Anand writes with circumspection and sensitivity, and with creativity and verve as well. Despite her abiding interest in narrative coherence, the book itself is delightfully labyrinthine; Anand refuses linearity, much less chronological order, and instead offers a strange and compelling tapestry of stories somehow both discrete and happening all at once, its threads overlapping and interweaving with layers hidden underneath.
She takes readers from ancient Egypt, through the Salpêtrière (France's brutal 17th-century women's hospice), and right into the consulting rooms of today. With no need for exaggeration or polemic, she brings into especially sharp relief how neurology has enacted the mistreatment of women's health for as long as men have been messing about with our nerves. In a particularly jarring example, she explains that not only do women suffer from multiple sclerosis three times as frequently as men, but they're still also frequently disbelieved, being dismissed as 'hysterical' by doctors repeatedly before finally being diagnosed.
Amid all this, Anand unabashedly braids in intimate and exposing personal details. She discloses private tragedies, moral injuries, mistakes; these are the pieces that make this memoir genuinely compelling. Several times, Anand calls her medical training 'alchemical', making clear that what might be mythologised as an impossible power really offers a Midas touch, its initiants being possessed of intimate knowledge of human life while being required to detach from, or even deny, their own humanity.
At one point, she describes being plagued for months by overwhelming aural symptoms – the persistent, resonant, throbbing sound of her own pulse, accompanied by debilitating disorientation – while being equally stubbornly attached to an imaginary bright line between sick people and doctors. She writes of her 'refusal to acknowledge my physical frailty welling from some primal desire to separate myself from my patients, to imagine that I was in some elemental way apart from the suffering that surrounded me [and] somehow inoculated against it'.
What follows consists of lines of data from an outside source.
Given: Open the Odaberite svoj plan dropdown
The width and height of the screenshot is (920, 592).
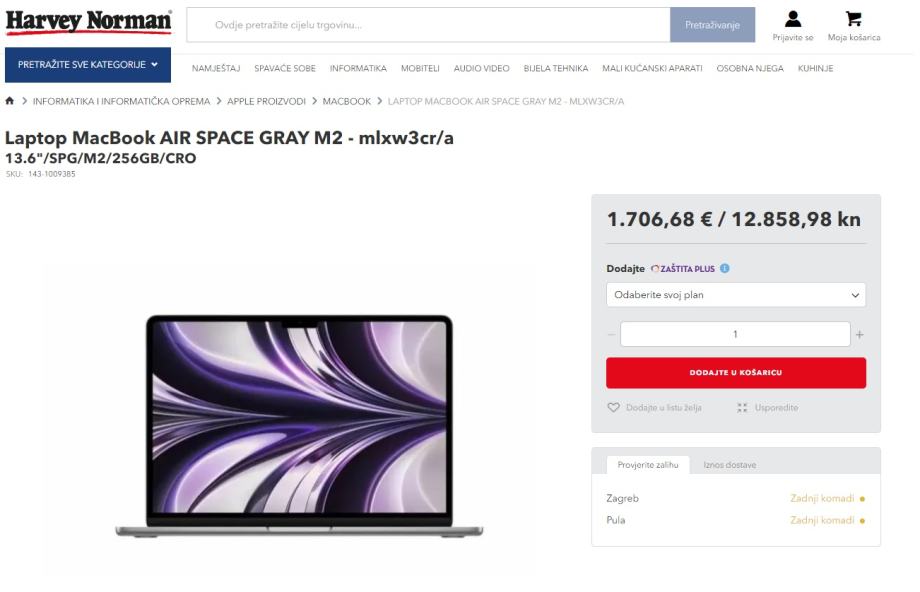Looking at the screenshot, I should 736,295.
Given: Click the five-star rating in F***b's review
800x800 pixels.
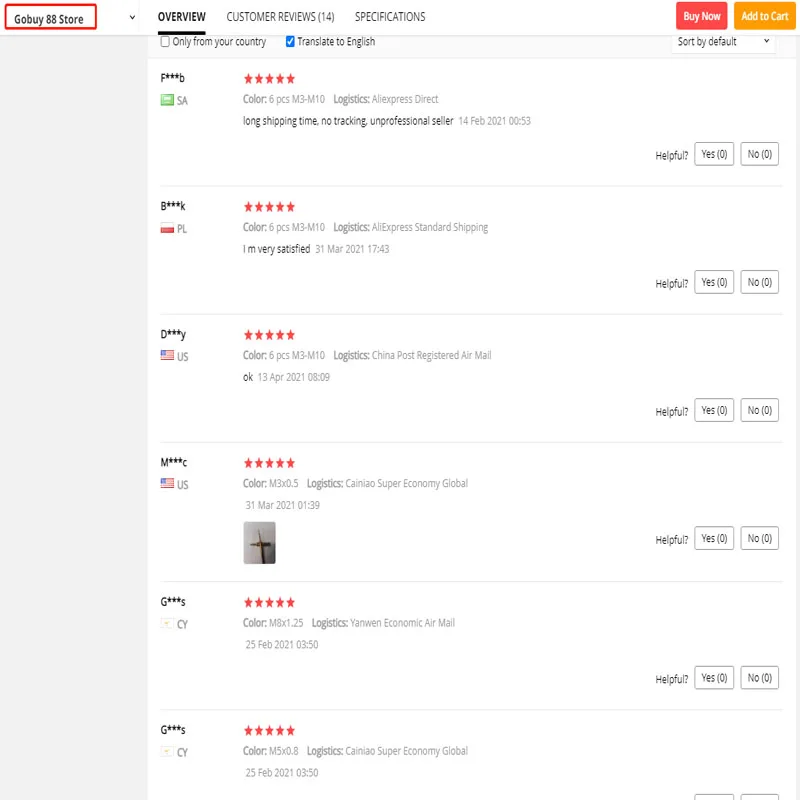Looking at the screenshot, I should (x=269, y=79).
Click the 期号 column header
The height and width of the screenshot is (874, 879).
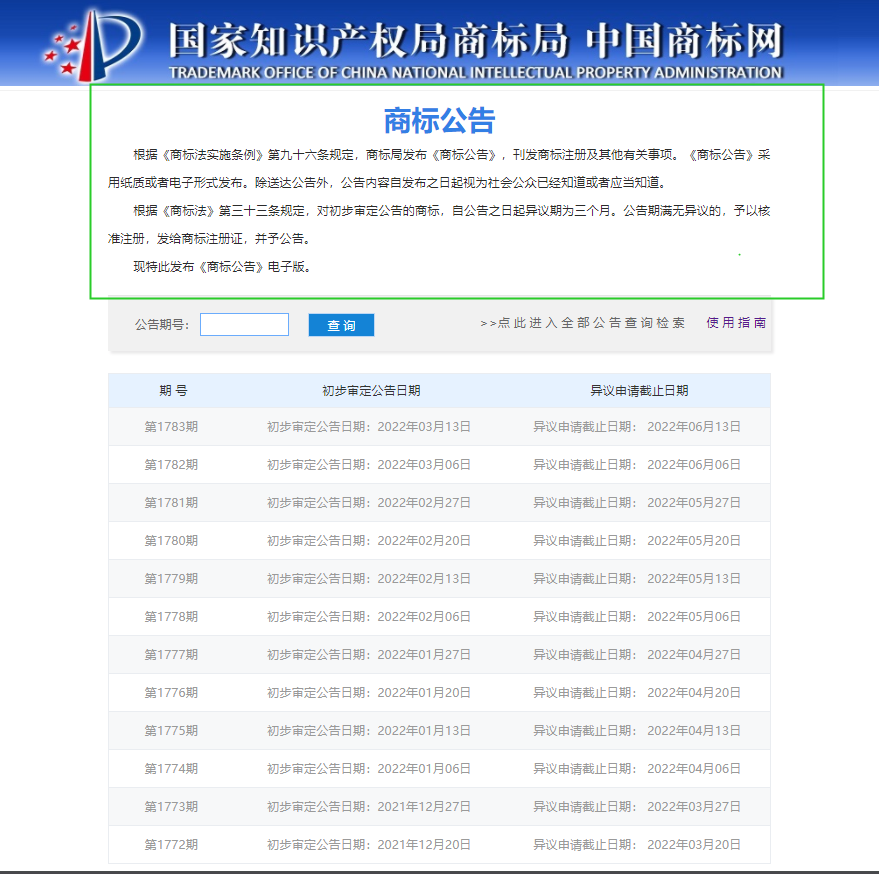pos(173,391)
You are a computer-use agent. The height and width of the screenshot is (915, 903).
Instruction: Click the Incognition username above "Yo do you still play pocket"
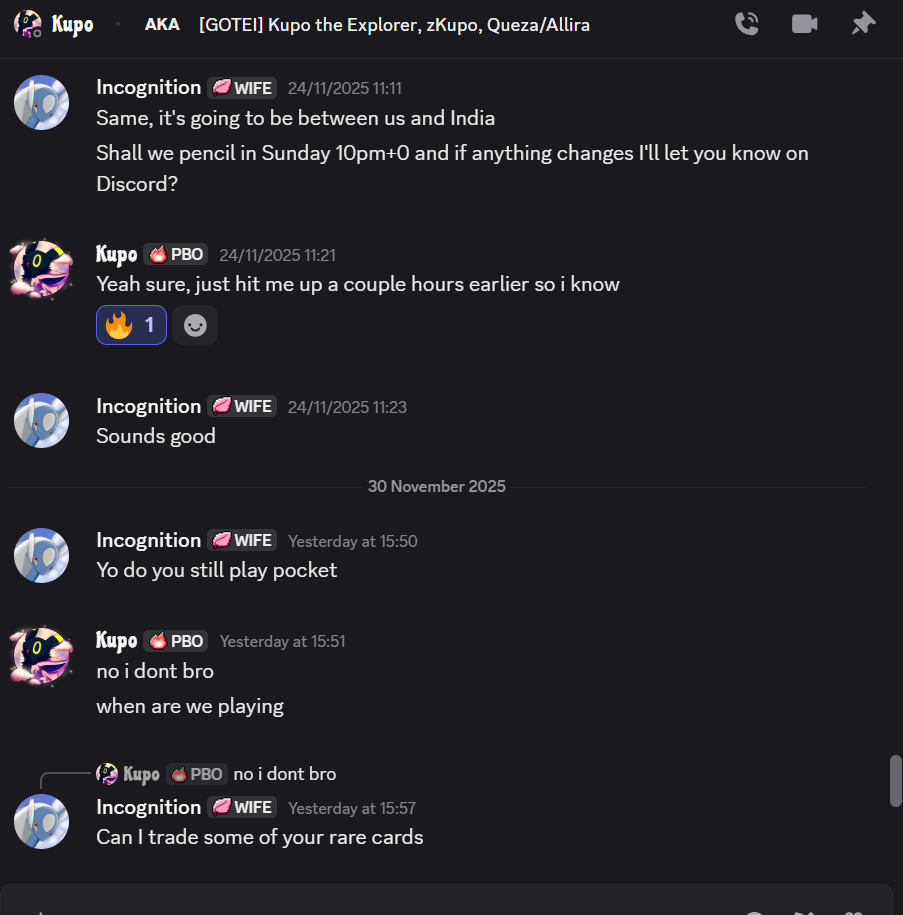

Such insights not only show the thoughtfulness with which Anand reflects upon her profession: they also underscore the project of The Mind Electric, which is – at least in part – to move us beyond the limits of our prior knowledge. She wants us to imagine new, less precise and less totalising narratives about the mind, medicine and power; she invites us to think again about what happens at all of life's edges and in-betweens. For Anand, those projects are inescapably literary, born of her abiding love of fables and tales of magic, her enduring enchantment with folklore and the fantastic. It's plain to see that her imagination, in turn, underpins her skill as a physician. As this superb book shows, the human impulse to gather information, to put things into order – then speak, be understood and be believed – controls quite possibly every aspect of our lives.